Второй фактор: налицо существенное предпочтение внутренних ресурсов на большинстве суверенных долговых рынков, из чего вытекает, что значительная часть суверенного долга конкретной страны по-прежнему распределяется внутри; США и Европа здесь не исключение. Но с нынешним резким ростом государственных резервов и соответствующим ему предпочтением «безопасных» активов менеджеры этих резервов получают в свое распоряжение немалую долю ряда рынков (иностранные государства-инвесторы владеют около 55 % бумаг в сегменте обязательств США на срок от одного года до пяти лет, а на Китай, вероятно, приходится более 20 процентов колоссального 10-триллионного товарного государственного долга США)[369]
. Это, в свою очередь, порождает риск крупных и дестабилизирующих изменений портфеля. Перспектива подобного внезапного изменения маловероятна – разумеется, Федеральная резервная система США доказала свою способность выступать покупателем активов, – но не является нулевой.Третий фактор: существует по крайней мере потенциальная (опять-таки, маловероятная) возможность того, что иностранные государства-покупатели способны использовать эти активы для достижения геополитических целей. Доказательств такой возможности немного, и они, как правило, не признаются публично. После своей отставки бывший министр финансов США Хэнк Полсон заявил, что Москва обращалась к Китаю в 2008 году, призывая провести согласованный сброс активов, спонсируемых правительством США предприятий, в том числе финансовых конгломератов «Фэнни Мэй» и «Фредди Мак», в очевидной попытке оказать финансовое давление на правительство Соединенных Штатов[370]
. Как отмечалось выше, Москва в последнее время сигнализировала о своем недовольстве решением ЕС о предоставлении финансовой помощи Кипру и пригрозила сократить долю евро в золотовалютных резервах России (громадный банковский сектор Кипра служит офшорным центром для многих российских сделок)[371]. По мере роста напряженности между Западом и Россией вследствие кризиса на Украине Москва также пригрозила избавиться от своих активов в госдолге США (этот шаг выходил бы далеко за рамки простого перемещения этих активов с целью их выведения из-под санкций), а еще открыто изъяла более 100 миллиардов долларов из вложений в обязательства ФРС США[372].Тем не менее большинство нынешних крупных государств-кредиторов до сих пор предпочитают избегать столь откровенных попыток применения геоэкономических инструментов – скупка суверенных обязательств Коста-Рики ради отказа от признания Тайваня служит исключением, а не правилом. Применительно к Китаю нет никаких доказательств того, что наблюдаемые изменения в инвестиционном портфеле китайского государства вызваны чем-то иным, кроме желания избежать финансовых потерь; в худшем случае конкретные изменения сопровождались заявлениями официальных лиц, призванными обозначить политическую позицию и передать Вашингтону то или иное сообщение.

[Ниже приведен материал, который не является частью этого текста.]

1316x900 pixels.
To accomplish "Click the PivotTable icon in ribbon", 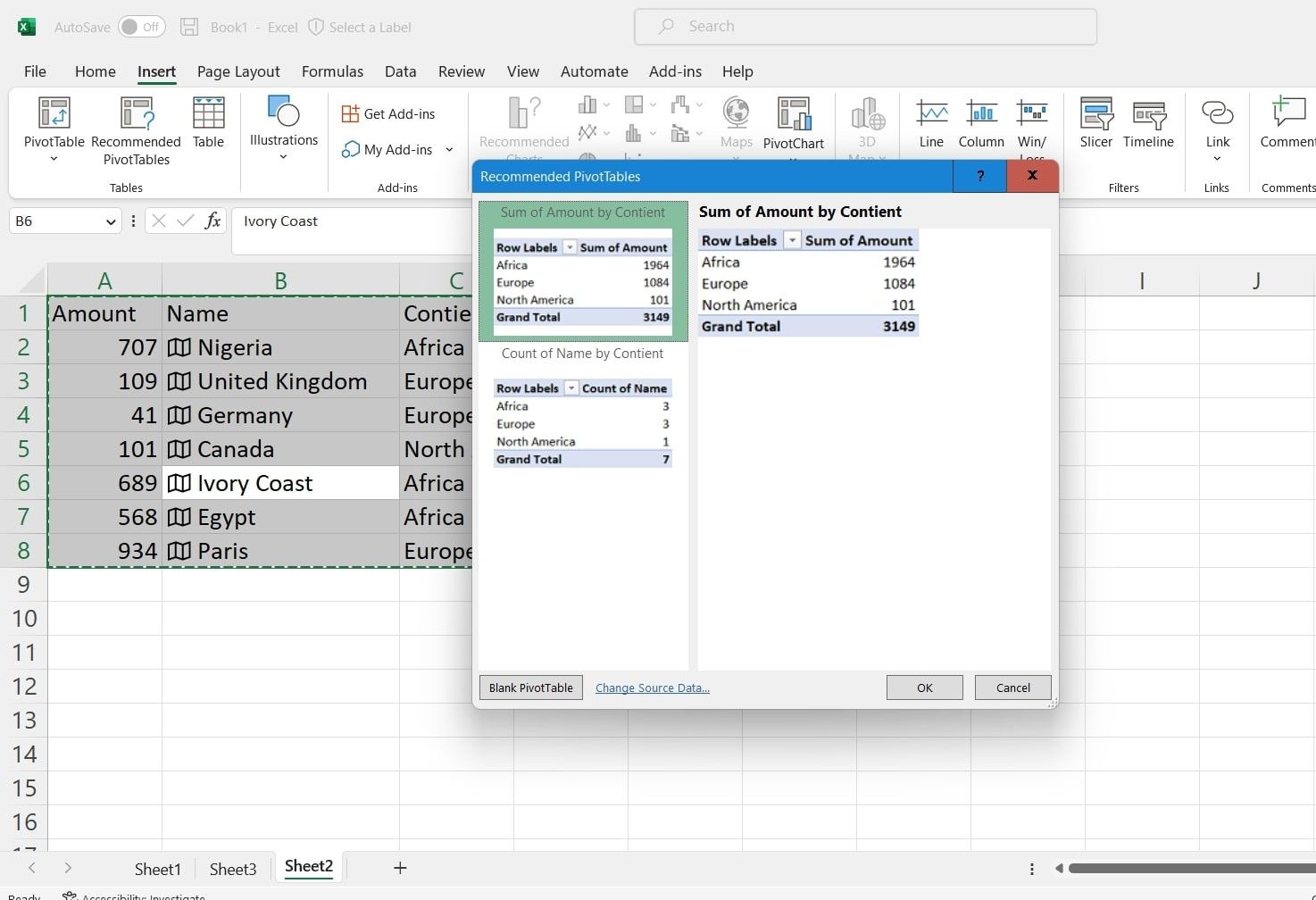I will click(54, 114).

Причина, на которую чаще всего ссылаются, объясняя, почему масштабные продажи маловероятны, следующая: это экономически нерационально, поскольку скажется на стоимости активов продавца. Однако тут мы видим стремление взглянуть сквозь «экономические очки» на вопрос, который вполне может определяться геополитическими интересами. Большинство не обращает внимания, когда страны тратят миллиарды долларов на разработку и развертывание систем вооружений. Если, скажем, президент России Владимир Путин намерен вложить 100 миллиардов долларов в ослабление способности НАТО и ЕС проецировать свой потенциал, почему считается сугубо рациональным потратить эту сумму на оружие, которое вряд ли изменит баланс военной силы в регионе, но признается нерациональным израсходовать те же средства на ослабление способности нового правительства Украины брать кредиты по разумным ставкам и, соответственно, противостоять российским требованиям? Для многих государств, если целью инвестиций являются геополитические, а не чисто экономические результаты, далеко не очевидно, что инвестиции в оружие и технику – правильный и разумный выбор.
Есть основания надеяться, что по мере интернационализации юаня и перехода Китая в статус страны, суверенным долгом которой частично владеют суверенные кредиторы, перспектива взаимовыгодности может и далее увеличить стоимость геополитически мотивированных операций с государственными долгами. Важный шаг в этом направлении был сделан в апреле 2013 года, когда Австралия объявила, что переводит 5 процентов своих валютных резервов в юани.